Macnamara wished many a time that he could take to the desert with the waler; but the ride that he must ride to Wady Halfa was not for a horse. None but a camel could do it. Besides, he must have guides, and how was he to pay guides? More than once he had tried to get a word with Slatin, but that was dangerous for them both—most dangerous for Slatin, who was now the servant of the Khalifa Abdullah himself. Slatin was always suspected, and was therefore watched carefully; but the Khalifa knew that Macnamara had no chance to escape, for he had no friends in Cairo, no money, and no more could have bought a camel than a kingdom. Escaping from the city itself, he could but die in the desert.
He had only one Arab friend—little Mahommed Nafar the shoemaker. The shoemaker was friendly to him for a great kindness done in the days when they both lived in Khartoum and ere the Arab deserted to the camp of the Mahdi. Besides what help could Mahommed Nafar give him unless he had money? With plenty of money the shoemaker might be induced to negotiate with Arab merchants coming from Dongola or Berber into Omdurman to get camels, and arrange an escape down the desert to Wady Halfa; but where was the money to come from?
One day, at a great review, when the roar of the drums rivalled the hoarse shouts of the Mahdists, and the Baggaras, for a diversion, looted one quarter of the town, Macnamara was told by his master that Slatin had been given by the Khalifa to Mahommed Sherif, and was going to Darfur. As a kind of farewell barbecue, whether or not intended by the Khalifa as a warning to his departing general, ten prisoners had their feet and hands cut off in the Beit el Mal, and five lost their heads as well as their hands and feet.
“It makes my blood run cold,” said Slatin softly in English, as Macnamara passed him, walking at his master's stirrup.
“Mine's boilin', sir!” answered Macnamara.
Slatin's eyes took on a more cheerful look than they usually carried, for it was many a day since he had been addressed with respect, and the “sir” touched a mellow chord within him—memory of the days when he was Governor of Darfur.
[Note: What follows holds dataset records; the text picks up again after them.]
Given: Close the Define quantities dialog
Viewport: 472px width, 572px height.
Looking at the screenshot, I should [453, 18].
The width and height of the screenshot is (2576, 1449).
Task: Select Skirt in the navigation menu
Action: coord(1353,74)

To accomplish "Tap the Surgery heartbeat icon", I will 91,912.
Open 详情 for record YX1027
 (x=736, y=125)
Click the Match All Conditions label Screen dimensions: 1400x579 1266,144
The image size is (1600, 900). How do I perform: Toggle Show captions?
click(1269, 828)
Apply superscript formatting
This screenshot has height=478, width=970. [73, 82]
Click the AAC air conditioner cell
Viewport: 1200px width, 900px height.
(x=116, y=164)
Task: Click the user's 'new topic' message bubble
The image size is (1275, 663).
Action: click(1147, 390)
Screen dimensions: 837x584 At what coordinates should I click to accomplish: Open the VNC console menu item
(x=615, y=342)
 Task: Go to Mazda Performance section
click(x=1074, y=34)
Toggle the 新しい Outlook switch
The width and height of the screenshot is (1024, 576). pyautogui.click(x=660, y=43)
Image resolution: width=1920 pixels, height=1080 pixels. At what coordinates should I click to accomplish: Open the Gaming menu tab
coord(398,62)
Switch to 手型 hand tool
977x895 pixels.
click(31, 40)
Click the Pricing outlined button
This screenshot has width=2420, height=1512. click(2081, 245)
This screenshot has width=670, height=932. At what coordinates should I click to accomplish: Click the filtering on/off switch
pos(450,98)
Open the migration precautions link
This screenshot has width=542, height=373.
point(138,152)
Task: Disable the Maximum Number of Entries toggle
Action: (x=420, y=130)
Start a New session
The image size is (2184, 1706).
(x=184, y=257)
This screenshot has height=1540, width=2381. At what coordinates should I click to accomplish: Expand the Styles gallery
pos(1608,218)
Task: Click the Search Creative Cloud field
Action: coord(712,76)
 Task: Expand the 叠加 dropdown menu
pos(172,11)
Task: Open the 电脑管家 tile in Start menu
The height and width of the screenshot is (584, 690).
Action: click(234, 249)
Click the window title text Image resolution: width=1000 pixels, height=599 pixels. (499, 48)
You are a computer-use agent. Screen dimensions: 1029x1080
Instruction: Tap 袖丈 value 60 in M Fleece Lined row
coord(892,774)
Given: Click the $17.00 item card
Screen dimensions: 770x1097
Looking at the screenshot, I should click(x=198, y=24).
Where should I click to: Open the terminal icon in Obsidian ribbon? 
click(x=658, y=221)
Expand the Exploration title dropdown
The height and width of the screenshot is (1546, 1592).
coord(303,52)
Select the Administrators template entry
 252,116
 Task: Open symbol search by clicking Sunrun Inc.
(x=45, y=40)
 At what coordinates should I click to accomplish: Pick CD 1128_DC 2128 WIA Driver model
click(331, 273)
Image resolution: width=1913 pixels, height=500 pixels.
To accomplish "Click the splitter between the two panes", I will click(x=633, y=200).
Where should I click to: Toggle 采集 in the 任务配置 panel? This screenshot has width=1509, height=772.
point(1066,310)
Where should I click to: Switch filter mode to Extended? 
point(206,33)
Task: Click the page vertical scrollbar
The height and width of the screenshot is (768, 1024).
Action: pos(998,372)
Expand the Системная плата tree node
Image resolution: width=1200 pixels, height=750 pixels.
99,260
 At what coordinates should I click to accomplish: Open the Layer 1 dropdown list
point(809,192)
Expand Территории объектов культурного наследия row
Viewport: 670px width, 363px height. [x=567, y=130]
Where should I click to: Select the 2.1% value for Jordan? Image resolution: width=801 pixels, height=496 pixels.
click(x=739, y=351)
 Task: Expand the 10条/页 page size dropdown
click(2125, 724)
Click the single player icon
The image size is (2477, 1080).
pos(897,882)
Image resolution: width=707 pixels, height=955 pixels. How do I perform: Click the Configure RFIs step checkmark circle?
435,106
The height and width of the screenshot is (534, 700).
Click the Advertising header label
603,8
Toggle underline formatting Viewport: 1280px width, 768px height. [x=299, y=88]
Suddenly he saw the Khalifa's eyes fixed on Macnamara, and the look, for a wonder, was not unfriendly. It came to him that perhaps the Khalifa meant to take Macnamara for his own servant, for it flattered his vanity to have a white man at his stirrup and on his mat. He knew that the Khalifa was only sending himself to Darfur that he might be a check upon Mahommed Sherif. He did not think that Macnamara's position would be greatly bettered, save perhaps in bread and onions, by being taken into the employ of the Khalifa. His life would certainly not be safer. But, if it was to be, perhaps he could do a good turn to Macnamara by warning him, by planting deep in the Khalifa's mind the Irishman's simple-minded trustworthiness. When, therefore, the Khalifa suddenly turned and asked him about Macnamara he chose his words discreetly. The Khalifa, ever suspicious, said that Macnamara had been thrown into prison twice for insubordination. To this Slatin replied:
“Sire, what greater proof could be had of the man's simplicity? His life is in your hands, sire. Would he have risked it, had he not been the most simple-minded of men? But you who read men's hearts, sire, as others read a book, you know if I speak truth.” Slatin bent his head in humility.
The flattery pleased the Khalifa.
“Summon Osman Wad Adam and the man to me,” he said.
In the questioning that followed, Macnamara's Arabic and his understanding of it was so bad that it was necessary for Slatin to ask him questions in English. This was a test of Macnamara, for Slatin said some things in English which were not for the Khalifa's knowing. If Macnamara's face changed, if he started, if any unusual expression came into it, Abdullah's suspicions, ever ready, would have taken form.
But Macnamara's wits were not wool-gathering, and when Slatin said to him, “If I escape, I will try to arrange yours,” Macnamara replied, with a respectful but placid stolidity: “Right, sir. Where does the old sinner keep his spoof?”
It was now for Slatin to keep a hold on himself, for Macnamara's reply was unexpected. Ruling his face to composure, however, he turned to the Khalifa and said that up to this moment Macnamara had not been willing to become a Mahommedan, but his veneration for the Mahdi's successor was so great that he would embrace the true faith by the mercy of God and the permission of the Khalifa. When the Khalifa replied that he would accept the convert into the true faith at once, Slatin then said to Macnamara:
“Come now, my man, I've promised that you will become a Mahommedan—it's your best chance of safety.”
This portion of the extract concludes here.